2003 ABD yapımı filmin 1940-50’lerin Türkiye’siyle bir ilgisi yok elbette. Filmin kahramanı Harvey Pekar ile 1952’de hayata gözlerini yuman hikâyeci, romancı, siyaset adamı Memduh Şevket Esendal arasında da bir bağ yok. Yine de bu iki karakter arasında (edebiyat tarihçilerinin açtığı sosyo-kültürel kulvarda gönlünce turlayarak edebiyat eleştirisini metin eleştirisi ile özdeşleştiren eleştirmenleri kızdırmak ve hatta mevzu arayan kem gözleri rahatlatmak pahasına) ortak bir kalkış noktası bulunabilir: Sıradanlık.
Ne var ki iki yüzü aşkın hikâyesinde sıradan insanları ele alan yazarın sıradanlığa yüklenişi hiç de öyle küllerinden yeniden doğmak cinsinden değil. Hani nasıl derler, hayat filmlerdeki gibi değil!

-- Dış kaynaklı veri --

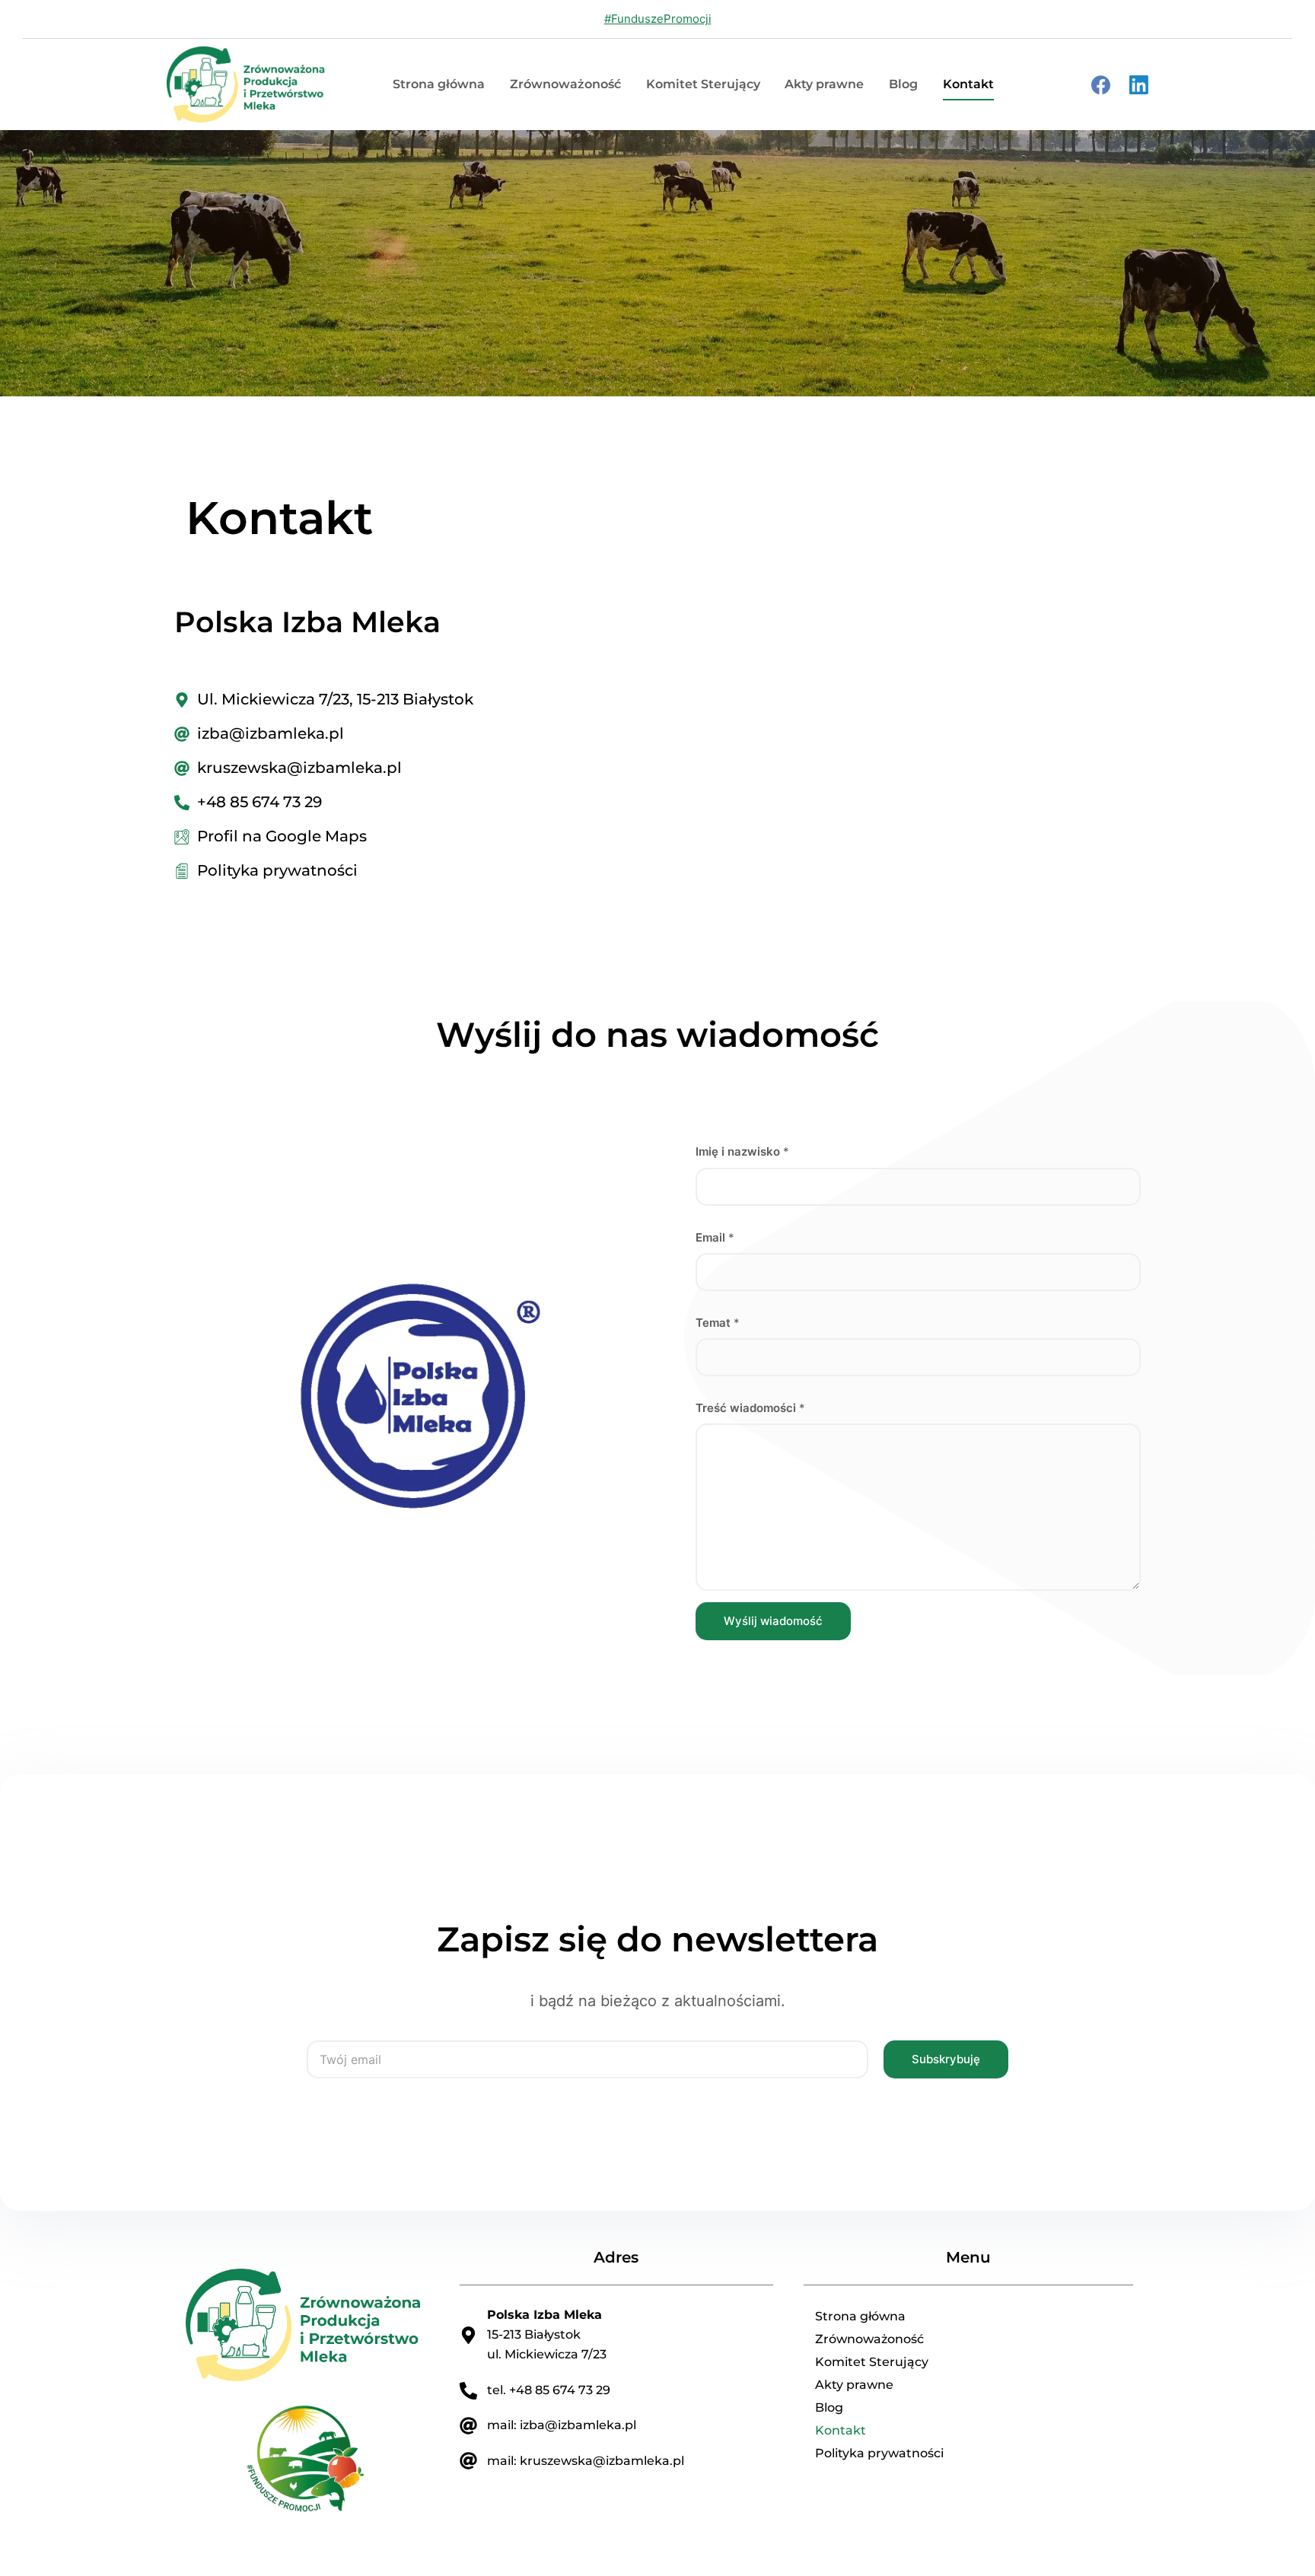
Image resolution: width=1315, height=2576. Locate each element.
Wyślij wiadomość (773, 1621)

Esendal’ın, dönemindeki ‘karmaşa’ya iltifat etmemesi bir bakıma makul sayılabilir… II. Dünya Savaşı’nın ağır tahribatını yaşayan Avrupalı’nın (o ucuz tabirle söylersek) hayata bakışı ile yeni tesis edilen güpgüzide Türkiye’nin güzide emeller besleyen siyaset adamınınki arasında çap-çeper dengesi kurmak, hele de bu kadife atmosfer içinde, dış dünyada namüsait bir mahiyette tezahür eden teknik, estetik arayışlara meyletmek, örneğin bu arayışın küçücük bir enmuzeci sayılabilen yeni-gerçekçilik akımıyla taçlanmış 1948 yapımı Bisiklet Hırsızları (Ladri Di Biciclette)’nın insanlığın türlü hâllerini sergileyen tutunma gayretindeki sıradan adamı ile yurdum insanı arasında meşrep birliği aramak, bu ahval ve şerait içinde beyhude bir çaba addedilebilir.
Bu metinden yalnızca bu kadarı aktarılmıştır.